We didn’t leave on bad terms and to be honest I am glad this was all her idea and I didn’t have to be the bad guy when we let her go. I know she is going through something right now that she can’t control. All I can do right now for her is to say prayers that God will heal her heart that is broken. I can tell you that today, with just Killi and I here at the house, I/we feel amazing. I didn’t have to wonder if she was going to show up, if she was going to be nice or hateful, how my day would be if she was in an awful mood again or how Killi would react to the bad mood. Instead we started our day off happy with play time, story time, laughter and joy.
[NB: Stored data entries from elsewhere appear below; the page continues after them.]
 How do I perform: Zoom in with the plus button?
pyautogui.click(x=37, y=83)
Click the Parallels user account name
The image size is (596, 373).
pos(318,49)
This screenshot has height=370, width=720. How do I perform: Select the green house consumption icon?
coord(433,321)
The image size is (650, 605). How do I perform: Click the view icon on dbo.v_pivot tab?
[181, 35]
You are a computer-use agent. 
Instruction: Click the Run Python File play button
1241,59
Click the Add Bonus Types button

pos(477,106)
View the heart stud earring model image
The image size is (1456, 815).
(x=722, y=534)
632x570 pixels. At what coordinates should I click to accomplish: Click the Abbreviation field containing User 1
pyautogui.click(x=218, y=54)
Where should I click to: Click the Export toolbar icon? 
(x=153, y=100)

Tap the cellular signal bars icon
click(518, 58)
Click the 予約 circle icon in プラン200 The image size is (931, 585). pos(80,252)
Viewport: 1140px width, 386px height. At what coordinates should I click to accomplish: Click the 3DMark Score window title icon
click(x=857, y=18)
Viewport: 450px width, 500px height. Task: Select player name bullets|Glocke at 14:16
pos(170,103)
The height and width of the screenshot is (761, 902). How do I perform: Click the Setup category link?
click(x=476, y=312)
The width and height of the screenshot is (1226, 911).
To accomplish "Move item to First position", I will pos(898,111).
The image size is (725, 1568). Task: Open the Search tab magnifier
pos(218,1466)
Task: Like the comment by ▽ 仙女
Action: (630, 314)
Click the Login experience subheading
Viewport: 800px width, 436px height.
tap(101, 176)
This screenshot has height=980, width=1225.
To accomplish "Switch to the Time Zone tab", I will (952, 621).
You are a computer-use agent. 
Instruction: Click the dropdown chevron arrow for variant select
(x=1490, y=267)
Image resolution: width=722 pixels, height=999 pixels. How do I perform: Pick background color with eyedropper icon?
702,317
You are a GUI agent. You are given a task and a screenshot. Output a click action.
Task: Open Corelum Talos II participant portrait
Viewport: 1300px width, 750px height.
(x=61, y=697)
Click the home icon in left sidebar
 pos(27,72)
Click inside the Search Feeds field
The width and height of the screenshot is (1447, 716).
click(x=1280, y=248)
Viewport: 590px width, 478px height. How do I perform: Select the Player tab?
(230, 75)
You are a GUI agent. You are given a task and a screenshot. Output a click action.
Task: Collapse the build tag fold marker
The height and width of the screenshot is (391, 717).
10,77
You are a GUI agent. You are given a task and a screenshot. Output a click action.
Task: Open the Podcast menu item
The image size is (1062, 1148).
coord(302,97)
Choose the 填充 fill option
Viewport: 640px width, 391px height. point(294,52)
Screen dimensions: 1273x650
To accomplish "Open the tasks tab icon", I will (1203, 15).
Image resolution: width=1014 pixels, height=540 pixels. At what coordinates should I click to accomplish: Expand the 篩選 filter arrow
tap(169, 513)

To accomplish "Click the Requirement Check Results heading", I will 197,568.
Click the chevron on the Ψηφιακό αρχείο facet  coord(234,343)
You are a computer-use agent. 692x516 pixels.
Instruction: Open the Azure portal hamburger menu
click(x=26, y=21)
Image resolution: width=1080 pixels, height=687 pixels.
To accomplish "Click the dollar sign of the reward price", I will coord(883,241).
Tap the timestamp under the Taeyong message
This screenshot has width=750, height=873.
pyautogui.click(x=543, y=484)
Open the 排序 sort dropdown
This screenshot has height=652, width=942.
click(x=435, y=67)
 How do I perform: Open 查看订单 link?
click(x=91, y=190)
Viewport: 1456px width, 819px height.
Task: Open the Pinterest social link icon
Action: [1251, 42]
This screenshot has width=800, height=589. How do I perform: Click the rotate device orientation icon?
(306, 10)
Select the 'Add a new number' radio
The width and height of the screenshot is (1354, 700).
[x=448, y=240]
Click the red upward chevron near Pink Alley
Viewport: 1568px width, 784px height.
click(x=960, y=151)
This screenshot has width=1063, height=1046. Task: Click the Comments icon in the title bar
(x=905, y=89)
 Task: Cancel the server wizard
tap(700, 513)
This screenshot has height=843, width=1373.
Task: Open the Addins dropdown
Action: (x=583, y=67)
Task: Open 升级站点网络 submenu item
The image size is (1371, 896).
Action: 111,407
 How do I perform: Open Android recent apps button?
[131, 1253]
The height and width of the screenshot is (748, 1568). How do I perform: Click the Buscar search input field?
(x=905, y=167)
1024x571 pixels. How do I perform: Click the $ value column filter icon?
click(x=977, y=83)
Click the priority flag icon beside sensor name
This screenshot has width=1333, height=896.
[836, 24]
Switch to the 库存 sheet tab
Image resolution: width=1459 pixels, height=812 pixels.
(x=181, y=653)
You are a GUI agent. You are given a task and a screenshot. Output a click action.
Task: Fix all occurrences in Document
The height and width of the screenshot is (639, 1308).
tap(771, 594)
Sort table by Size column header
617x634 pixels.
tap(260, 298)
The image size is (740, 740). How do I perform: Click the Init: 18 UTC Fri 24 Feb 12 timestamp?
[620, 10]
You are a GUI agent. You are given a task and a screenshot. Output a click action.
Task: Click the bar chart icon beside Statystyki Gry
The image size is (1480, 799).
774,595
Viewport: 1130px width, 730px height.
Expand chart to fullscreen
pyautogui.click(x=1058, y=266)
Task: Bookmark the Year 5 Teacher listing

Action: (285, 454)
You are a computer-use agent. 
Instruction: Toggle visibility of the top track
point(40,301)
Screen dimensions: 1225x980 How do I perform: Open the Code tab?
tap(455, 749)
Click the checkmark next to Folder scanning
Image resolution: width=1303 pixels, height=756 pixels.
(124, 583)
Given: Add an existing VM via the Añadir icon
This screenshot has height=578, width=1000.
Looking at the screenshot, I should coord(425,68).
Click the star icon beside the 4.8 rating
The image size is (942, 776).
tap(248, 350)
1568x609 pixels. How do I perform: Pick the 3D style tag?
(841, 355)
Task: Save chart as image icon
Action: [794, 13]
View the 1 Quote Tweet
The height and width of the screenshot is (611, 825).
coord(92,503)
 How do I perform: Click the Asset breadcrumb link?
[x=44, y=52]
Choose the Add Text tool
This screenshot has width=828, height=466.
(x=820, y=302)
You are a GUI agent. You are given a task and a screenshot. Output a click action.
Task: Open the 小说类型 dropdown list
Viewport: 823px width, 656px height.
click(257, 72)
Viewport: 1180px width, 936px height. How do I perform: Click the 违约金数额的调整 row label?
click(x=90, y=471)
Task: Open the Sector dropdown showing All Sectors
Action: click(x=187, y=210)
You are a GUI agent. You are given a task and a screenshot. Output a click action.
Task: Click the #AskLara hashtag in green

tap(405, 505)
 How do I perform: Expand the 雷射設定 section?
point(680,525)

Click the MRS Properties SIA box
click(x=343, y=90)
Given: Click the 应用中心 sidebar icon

To have a helper here in Bangkok is an amazing gift. Life isn’t as easy (managing a toddler) as it is in the states, where a trip to the store might only take 30 minutes, you can drive to see a friend and be there in 10 minutes or if you need a break you can drop the kid off with the grandparents for the weekend. It is very different here… a trip to the store can take 1-2 hours based on the traffic and you maneuvering a kid and groceries and dealing with taxis or tuk tuks. There are no grandparent here that you can bribe into watching your kid just so you can have a moment of peace or go to the doctor. There is no freedom that a car provides to just see a friend (real quick). For example, this weekend I spent 15 minutes trying to get a cab and then 30 minutes in the cab to go 2 blocks to visit a friend! It isn’t bad here, just different. I will enjoy (hopefully without losing my mind) my stay at home mom time with Killian and be very patient and picky when it comes to hiring the next helper.
I would not have her back if you can help it. always sever ties completely, its safer.
Just one day at a time Becky, you are a strong person and I really admire you and all that you do. Just be careful you are always in my prays . Give Killian hugs and kisses from us, and we send you and Chris our LOVE. Let Chris know that I gave the blog info to Chris Smith. I know he’ll enjoy reading your blog Becky it’s Great !!!